ARCHANGEL
1917, la guerre s'éternise dans Arkhangelsk, ville de Russie, où
des lambeaux d'armées venues de tous les coins du monde, luttent contre
l'avancée bolchevique.
Mélodrame de l'oubli dans une cité givrée où des
troupes amnésiques mènent une guerre éternelle. Un soldat
unijambiste jette à la mer une urne funéraire... La vision d'âmes
mortes qui vagabondent perturbe la logique du spectateur en insinuant le doute
dans sa perception du récit. Des corps, des visages marqués par
la mort, les plaies des combats, les maladies, le deuil d'enfants orphelins
qui cherchent un endroit où se reposer, tournent dans les yeux du monde.

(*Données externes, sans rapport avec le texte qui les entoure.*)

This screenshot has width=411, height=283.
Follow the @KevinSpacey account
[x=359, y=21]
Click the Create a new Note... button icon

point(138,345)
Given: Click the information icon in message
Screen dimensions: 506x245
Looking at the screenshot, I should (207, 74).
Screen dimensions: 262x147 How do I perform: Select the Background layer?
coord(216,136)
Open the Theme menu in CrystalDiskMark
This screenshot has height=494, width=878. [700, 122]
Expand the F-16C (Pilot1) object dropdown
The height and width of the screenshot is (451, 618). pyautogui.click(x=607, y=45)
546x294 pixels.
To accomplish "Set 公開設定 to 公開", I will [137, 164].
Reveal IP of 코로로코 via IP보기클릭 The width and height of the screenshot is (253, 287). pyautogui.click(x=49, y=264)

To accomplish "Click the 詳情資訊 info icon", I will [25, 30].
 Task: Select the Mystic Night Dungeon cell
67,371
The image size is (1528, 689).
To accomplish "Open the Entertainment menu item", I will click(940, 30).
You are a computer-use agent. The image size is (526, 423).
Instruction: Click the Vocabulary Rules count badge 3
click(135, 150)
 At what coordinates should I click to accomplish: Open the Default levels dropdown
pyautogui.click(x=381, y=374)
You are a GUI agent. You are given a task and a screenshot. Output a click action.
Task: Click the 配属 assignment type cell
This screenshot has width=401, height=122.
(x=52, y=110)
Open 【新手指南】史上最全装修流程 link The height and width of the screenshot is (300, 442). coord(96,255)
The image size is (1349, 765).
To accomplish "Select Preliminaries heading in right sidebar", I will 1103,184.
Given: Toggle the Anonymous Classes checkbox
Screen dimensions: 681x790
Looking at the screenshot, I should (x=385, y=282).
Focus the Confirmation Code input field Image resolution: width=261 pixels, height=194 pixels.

Les décors se découpent en théâtres d'ombres; la
nuit est une matière vivante qu'on peut toucher, malaxer, peindre en
signes, puis fondre dans la solution du jour. Une avalanche de lapins s'abat
sur les tranchées, image surréaliste où la douceur des
bêtes se mêle à la rugosité de la terre. Le noir devient
magenta, bleu, jaune, blanc cerné d'un halo poudreux. La quête
absolue d'un homme à la recherche d'un amour perdu dans le labyrinthe
de ses souvenirs transforme l'histoire en charade qui laisse perplexe. Film
d'une grande élégance formelle, presque délicat malgré
son imagerie, et d'une sensibilité poignante.
En bonus du DVD, voir le court métrage The heart of the World
où se trouvent condensées, dans un accéléré
époustouflant soutenu par une musique de film de propagande soviétique,
les facettes des films de Guy Maddin.